> _READING PASSAGE_

--------------------------------------------------

Amazing Story of Delta Flight 15 on 9/11

Forwarded message
From: Ken W
Date: 27 April 2014 08:19
Subject: Fw: Fwd: Amazing Story of Delta Flight 15 on 9/11

This is a good old story, a bit long, but well worth reading.

Jerry Brown Delta Flight 15 … (true story)

Here is an amazing story from a flight attendant on Delta Flight 15,

written following 9-11:

On the morning of Tuesday, September 11, we were about 5 hours out of
Frankfurt, flying over the North Atlantic …..

All of a sudden the curtains parted and I was told to go to the cockpit,
immediately, to see the captain. As soon as I got there I noticed that the
crew had that "All Business" look on their faces. The captain handed me a
printed message. It was from Delta’s main office in Atlanta and simply read,
"All airways over the Continental United States are closed to commercial air
traffic. Land ASAP at the nearest airport. Advise your destination."

--------------------------------------------------

> _ENTRIES SUPPLIED_
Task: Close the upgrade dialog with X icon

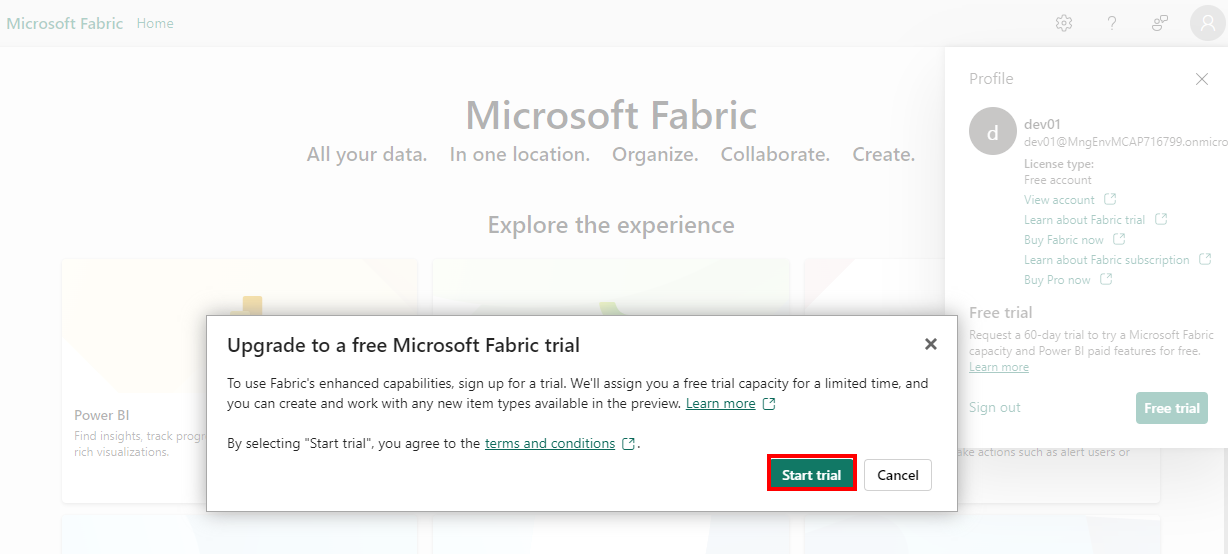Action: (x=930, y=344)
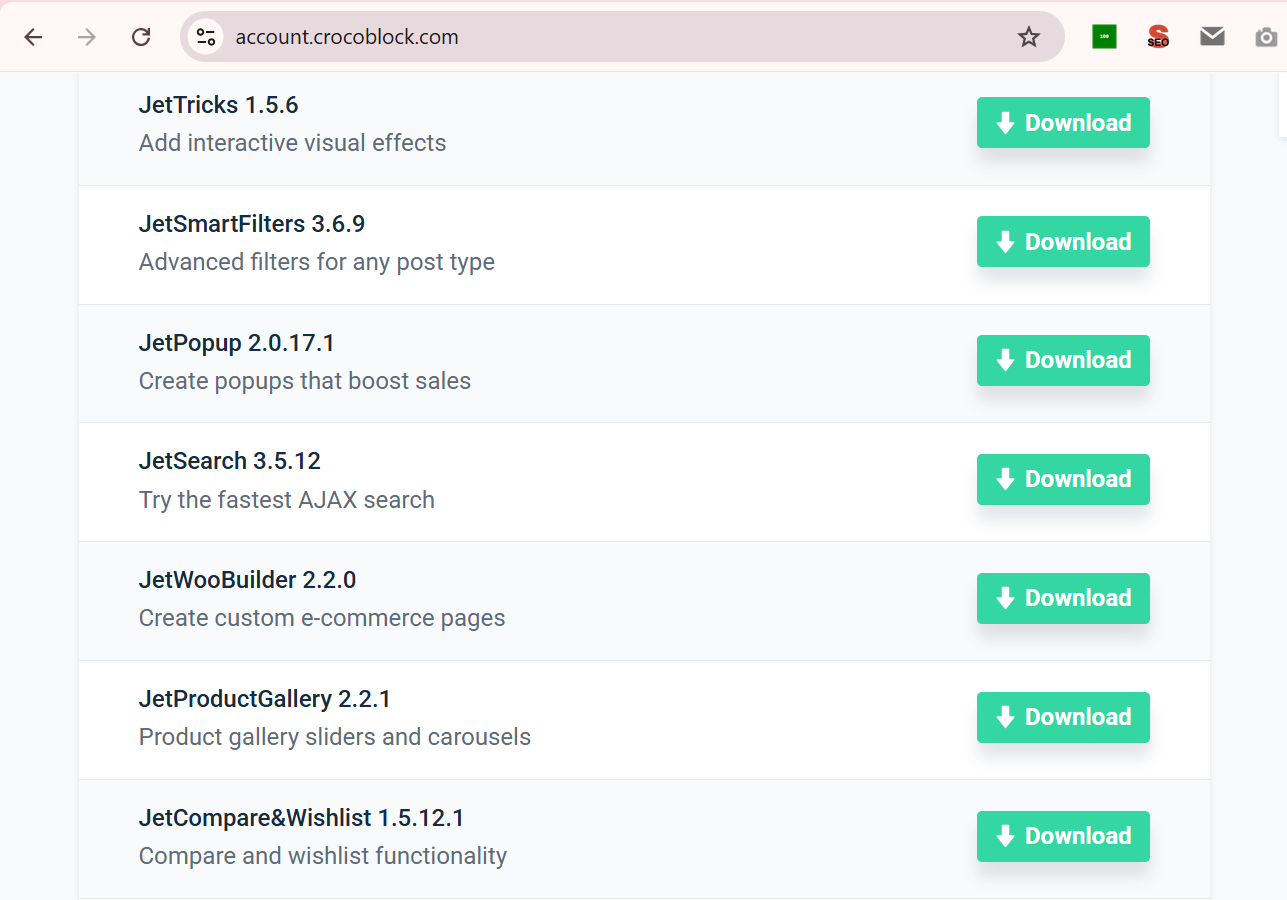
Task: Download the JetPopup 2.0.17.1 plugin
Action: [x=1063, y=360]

--------------------------------------------------

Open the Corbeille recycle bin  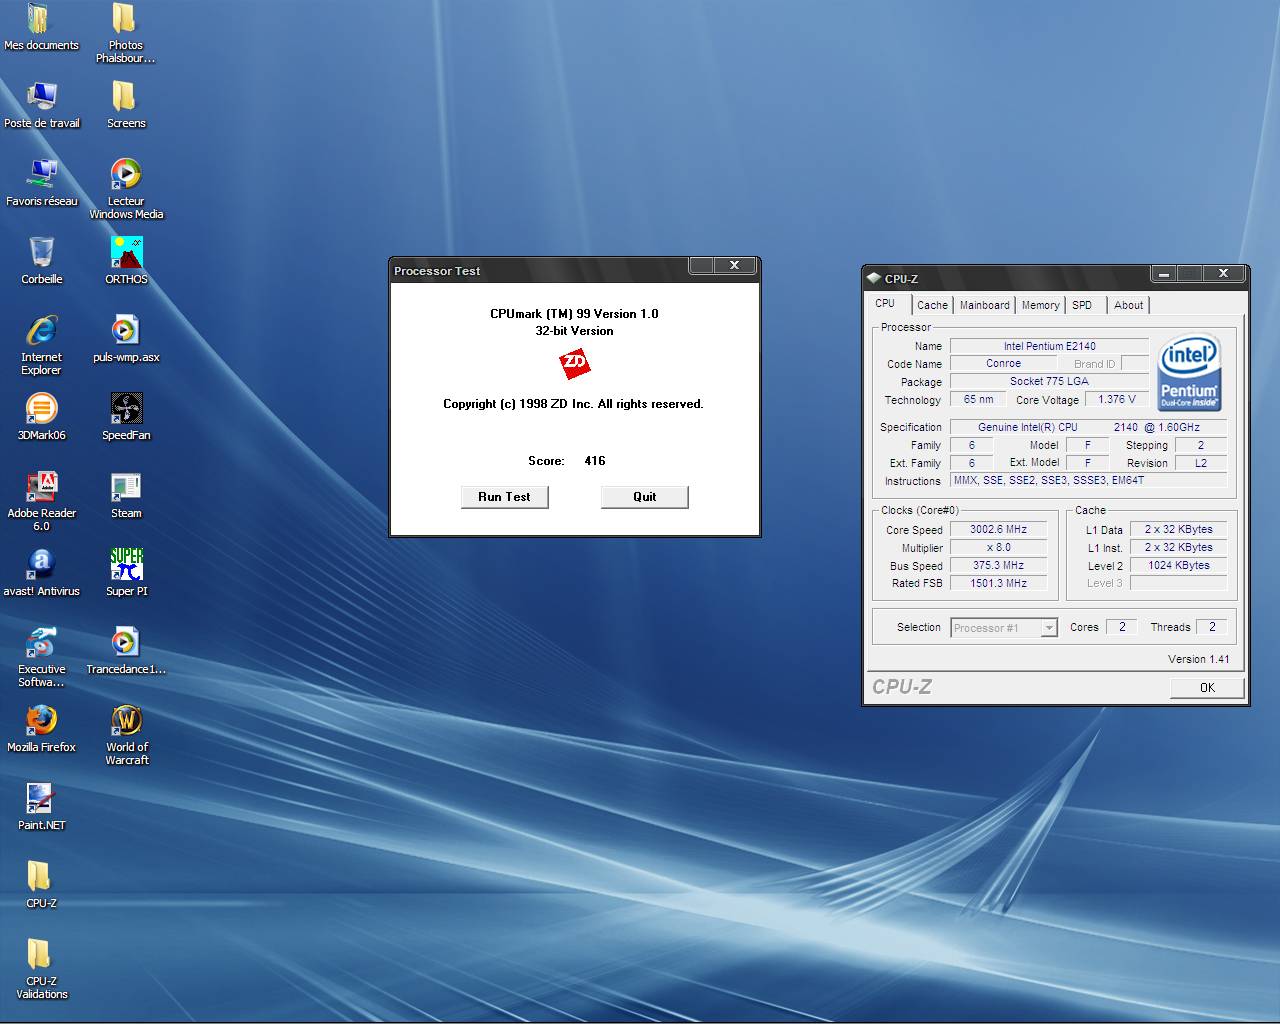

--------------------------------------------------

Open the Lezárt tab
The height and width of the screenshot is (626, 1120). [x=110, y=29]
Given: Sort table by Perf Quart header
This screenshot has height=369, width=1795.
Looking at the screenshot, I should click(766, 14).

--------------------------------------------------

> _ASSIGNMENT 1_
Translate this sentence from the Delta Flight 15 story into Spanish: "The captain handed me a printed message."
> _ASSIGNMENT 2_
Proceed with the Delta Flight 15 story, picking up immediately after its final sentence.

> _OUTPUT 1_
El capitán me entregó un mensaje impreso.

> _OUTPUT 2_
No one said a word about what this could mean. We knew it was a serious
situation and we needed to find terra firma quickly. The captain determined
that the nearest airport was 400 miles behind us in Gander , New Foundland.

He requested approval for a route change from the Canadian traffic
controller and approval was granted immediately — no questions asked. We
found out later, of course, why there was no hesitation in approving our
request.

While the flight crew prepared the airplane for landing, another message
arrived from Atlanta telling us about some terrorist activity in the New
York area. A few minutes later word came in about the hijackings.

We decided to LIE to the passengers while we were still in the air. We told
them the plane had a simple instrument problem and that we needed to land at
the nearest airport in Gander , New Foundland, to have it checked out.

We promised to give more information after landing in Gander ..

There was much grumbling among the passengers, but that’s nothing new! Forty
minutes later, we landed in Gander . Local time at Gander was 12:30 PM! …..
that’s 11:00 AM EST.

There were already about 20 other airplanes on the ground from all over the
world that had taken this detour on their way to the U.S.

After we parked on the ramp, the captain made the following announcement:
"Ladies and gentlemen, you must be wondering if all these airplanes around
us have the same instrument problem as we have. The reality is that we are
here for another reason."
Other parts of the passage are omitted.